* **Set exercise**
Reproduce verbatim the lines from the one containing "Task: Click the" through the one containing "Action: coord(122,274)", both included.

* **Supplied material**

* * *

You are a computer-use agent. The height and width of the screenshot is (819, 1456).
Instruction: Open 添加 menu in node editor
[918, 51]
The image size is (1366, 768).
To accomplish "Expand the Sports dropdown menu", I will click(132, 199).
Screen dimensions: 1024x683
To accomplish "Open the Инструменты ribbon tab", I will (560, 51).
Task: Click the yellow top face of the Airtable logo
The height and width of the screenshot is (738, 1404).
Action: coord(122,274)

* * *

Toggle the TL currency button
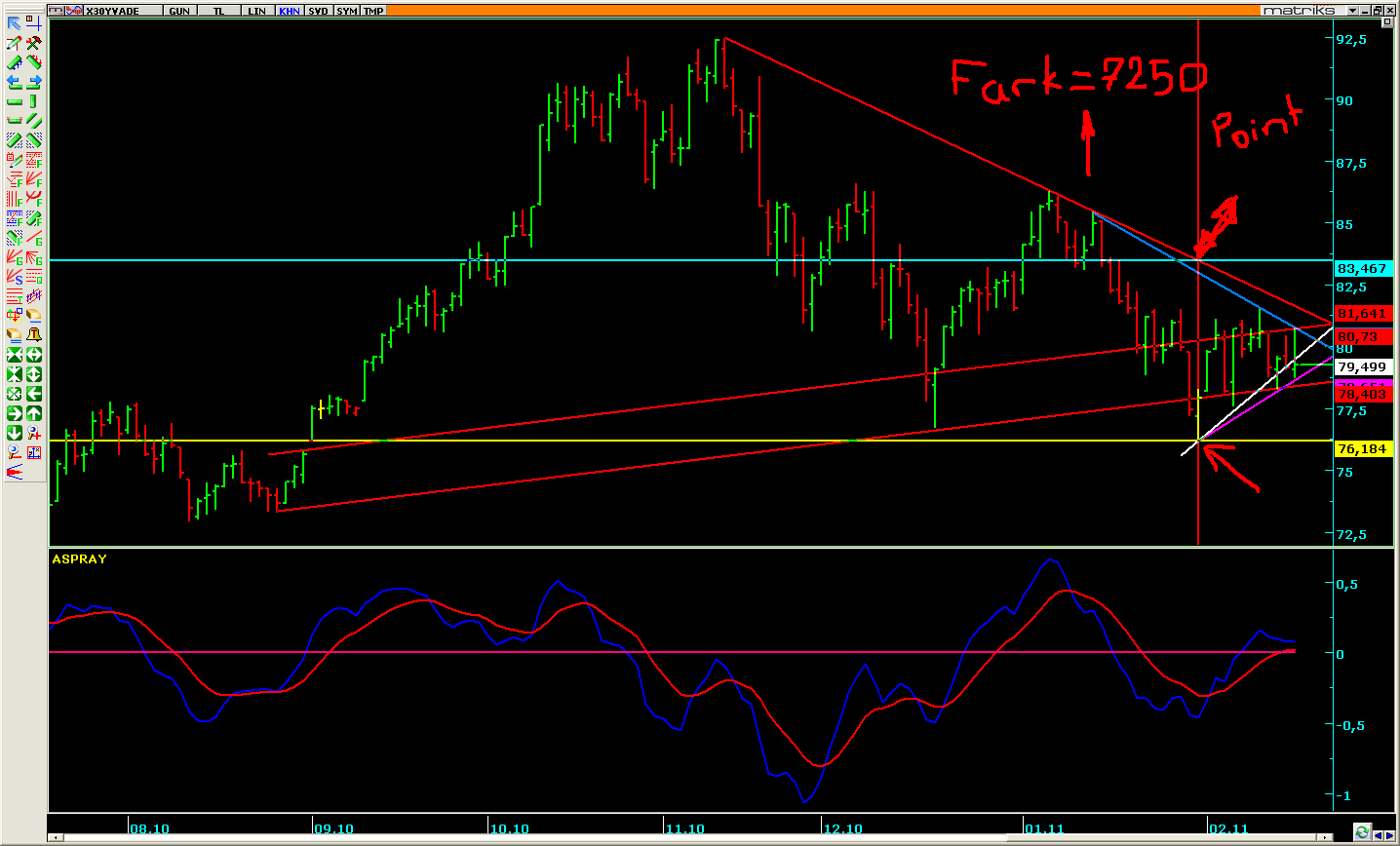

* * *

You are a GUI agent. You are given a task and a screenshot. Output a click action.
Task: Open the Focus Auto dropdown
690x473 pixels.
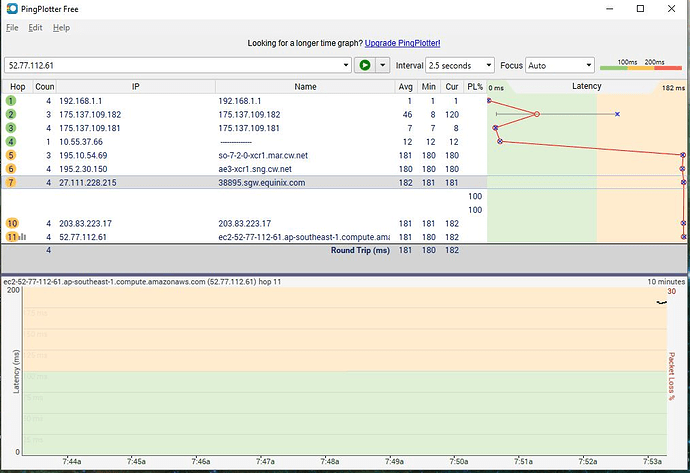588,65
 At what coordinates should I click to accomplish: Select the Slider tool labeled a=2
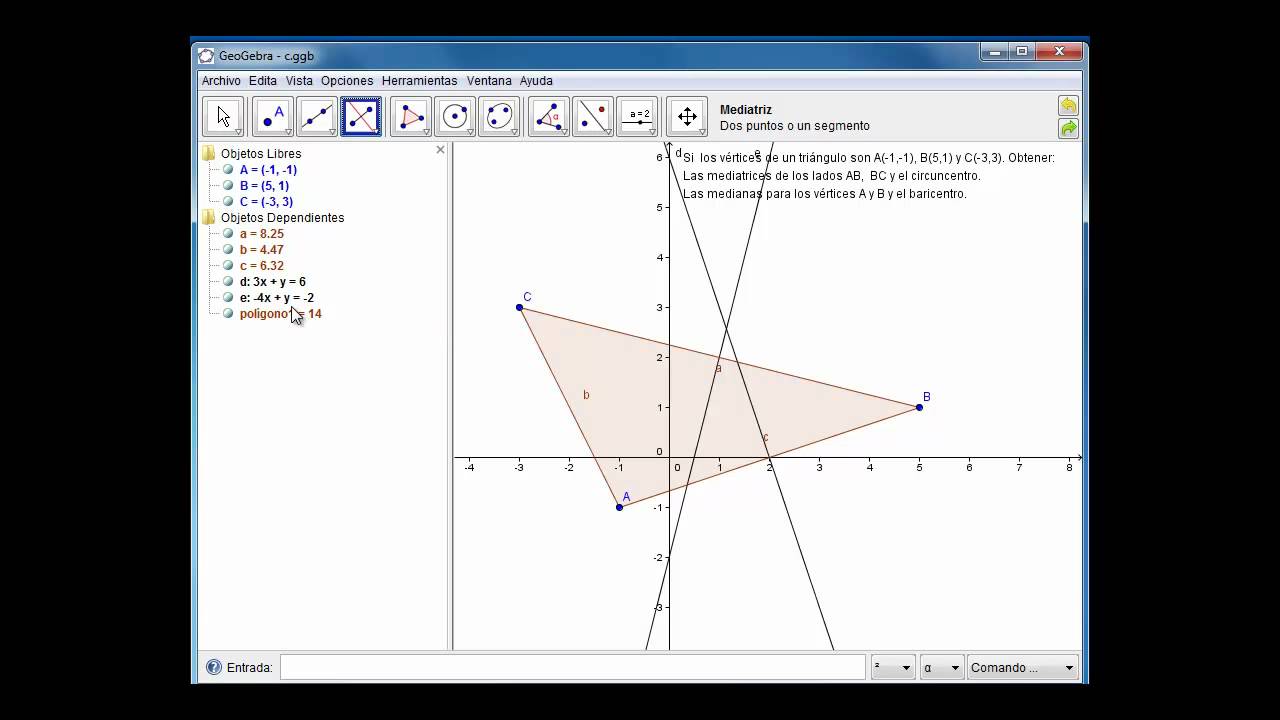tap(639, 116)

* * *

* **Result**
Task: Click the yellow top face of the Airtable logo
The height and width of the screenshot is (738, 1404).
Action: coord(122,274)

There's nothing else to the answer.